EXTRAIT FOURNI.
Si je dois évaluer la saison dans sa globalité, je dirais que cette année, il y a eu du très bon et du très mauvais. Déjà, on a dû parvenir à faire marcher la nouvelle moto correctement et ce n’était pas simple à l’intersaison. 

Avant cette chute en Argentine, je sentais que j’avais atteint un niveau que je n’avais jamais atteint auparavant. J’étais vraiment en forme, on avait trouvé des solutions et finalement la moto fonctionnait plutôt bien, j’étais prêt à me battre mentalement et cette chute est arrivée. C’était une chute aussi étrange que malheureuse. J’ai un peu perdu confiance après ça et ça a été un vrai revers pour moi, même si j’ai eu de la chance de me relever sans me blesser. Après ça, j’ai un peu galéré.

Lors du troisième GP en Suisse j’ai tapé assez fort au niveau de la tête, ce n’était pas une commotion cérébrale trop méchante mais j’ai dû prendre deux semaines de repos, j’ai dépensé beaucoup d’énergie pour retrouver la forme et les problèmes ne s’arrangeaient pas, j’ai lutté contre pas mal de petits pépins et de là, on a commencé à rencontrer des problèmes sur la moto. Ça s’enchaînait un peu. La moto était nouvelle, on ne connaissait pas grand-chose, et ça prenait plus de temps de résoudre certains problèmes. Pendant quelques épreuves, on avait presque tout contre nous, mais on a dû faire avec. Il fallait sortir du trou et j’y suis parvenu même si les gens ont tendance à dire que je suis toujours un peu en retrait en début de saison. Cette année, ce n’est pas comme ça que j’ai ressenti les choses; j’ai gagné les premières courses d’intersaison sur l’international d’Italie, j’étais rapide, présent, prêt à me battre en début de saison mais finalement, ce n’est jamais arrivé.

J’ai beaucoup appris de cette année et ça va me servir pour le futur. J’ai retrouvé la forme et ce n’est pas simple car mes concurrents ne se reposent pas sur leurs lauriers, tout le monde essaie de s’améliorer – comme moi. Là, je gagne mon troisième GP, c’est toujours un sentiment incroyable de gagner même si je ne suis pas champion du monde, ce qui reste le but ultime pour beaucoup de pilotes. Gagner des GP, ça te procure quand même de bonnes émotions, tu rentres chez toi satisfait; c’est pourquoi on vient ici, et on fait ça. J’essaie de profiter de ces moments-là et je vais tenter de réitérer la performance ce week-end à Matterley.

LIGNES DE DONNÉES.
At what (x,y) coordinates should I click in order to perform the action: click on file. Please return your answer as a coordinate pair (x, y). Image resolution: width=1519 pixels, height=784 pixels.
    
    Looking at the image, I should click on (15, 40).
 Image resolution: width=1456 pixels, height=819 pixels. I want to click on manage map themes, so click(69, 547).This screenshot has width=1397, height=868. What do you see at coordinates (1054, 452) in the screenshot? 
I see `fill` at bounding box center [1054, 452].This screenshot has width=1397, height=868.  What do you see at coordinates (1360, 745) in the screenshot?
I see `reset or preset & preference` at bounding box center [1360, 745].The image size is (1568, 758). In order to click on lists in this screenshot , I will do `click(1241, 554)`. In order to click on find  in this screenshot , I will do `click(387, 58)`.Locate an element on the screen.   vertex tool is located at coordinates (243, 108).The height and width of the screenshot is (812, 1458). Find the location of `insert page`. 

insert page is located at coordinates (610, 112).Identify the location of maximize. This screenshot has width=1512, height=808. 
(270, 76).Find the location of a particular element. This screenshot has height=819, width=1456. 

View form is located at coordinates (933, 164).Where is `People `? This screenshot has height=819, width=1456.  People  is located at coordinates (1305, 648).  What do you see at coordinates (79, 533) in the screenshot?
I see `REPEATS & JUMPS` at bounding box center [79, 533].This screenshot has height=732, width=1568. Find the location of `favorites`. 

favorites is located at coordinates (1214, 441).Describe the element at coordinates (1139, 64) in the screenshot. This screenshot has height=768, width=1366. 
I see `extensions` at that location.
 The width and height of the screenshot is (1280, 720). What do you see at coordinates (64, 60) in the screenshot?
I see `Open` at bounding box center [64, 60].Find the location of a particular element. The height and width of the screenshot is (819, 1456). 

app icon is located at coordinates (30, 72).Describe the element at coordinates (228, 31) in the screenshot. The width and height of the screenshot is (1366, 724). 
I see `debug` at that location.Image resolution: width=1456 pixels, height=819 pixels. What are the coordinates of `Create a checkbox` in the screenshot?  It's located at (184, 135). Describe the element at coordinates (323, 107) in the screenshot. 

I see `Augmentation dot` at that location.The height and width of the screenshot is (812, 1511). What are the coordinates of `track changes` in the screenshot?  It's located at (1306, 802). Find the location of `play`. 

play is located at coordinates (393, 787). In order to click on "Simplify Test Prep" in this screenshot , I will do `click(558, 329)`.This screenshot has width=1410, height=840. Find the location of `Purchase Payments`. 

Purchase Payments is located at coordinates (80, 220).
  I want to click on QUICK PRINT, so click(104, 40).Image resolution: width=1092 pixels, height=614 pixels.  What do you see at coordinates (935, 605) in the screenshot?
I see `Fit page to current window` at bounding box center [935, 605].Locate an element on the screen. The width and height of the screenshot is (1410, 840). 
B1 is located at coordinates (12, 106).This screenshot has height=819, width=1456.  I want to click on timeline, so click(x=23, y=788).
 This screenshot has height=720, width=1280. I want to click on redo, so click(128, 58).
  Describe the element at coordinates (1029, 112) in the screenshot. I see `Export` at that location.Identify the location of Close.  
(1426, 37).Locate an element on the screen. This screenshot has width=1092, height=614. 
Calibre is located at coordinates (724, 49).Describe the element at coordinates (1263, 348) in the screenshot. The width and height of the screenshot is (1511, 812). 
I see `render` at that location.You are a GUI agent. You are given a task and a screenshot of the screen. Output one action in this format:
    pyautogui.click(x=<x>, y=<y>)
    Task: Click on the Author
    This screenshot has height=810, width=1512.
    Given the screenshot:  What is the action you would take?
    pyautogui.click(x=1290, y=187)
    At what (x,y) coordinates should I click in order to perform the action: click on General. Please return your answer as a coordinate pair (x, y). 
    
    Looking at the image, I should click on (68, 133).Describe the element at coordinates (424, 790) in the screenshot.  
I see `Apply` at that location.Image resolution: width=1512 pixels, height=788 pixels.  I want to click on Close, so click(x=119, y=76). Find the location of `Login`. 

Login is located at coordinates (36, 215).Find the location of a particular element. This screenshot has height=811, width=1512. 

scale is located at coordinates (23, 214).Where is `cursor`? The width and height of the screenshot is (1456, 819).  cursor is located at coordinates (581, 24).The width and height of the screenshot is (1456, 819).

CONSIGNES.
[1] Recopiez l'extrait sur la saison entre "Si je dois évaluer" et "simple à l’intersaison.", inclus, en substituant "machine" à "moto".
[2] D'après l'extrait sur la saison, combien de semaines de repos ont été nécessaires après le choc à la tête au troisième GP en Suisse ?
Les lignes n'ont aucun rapport avec l'extrait.

RÉPONSES RÉDIGÉES.
[1]
Si je dois évaluer la saison dans sa globalité, je dirais que cette année, il y a eu du très bon et du très mauvais. Déjà, on a dû parvenir à faire marcher la nouvelle machine correctement et ce n’était pas simple à l’intersaison.

[2] Deux semaines.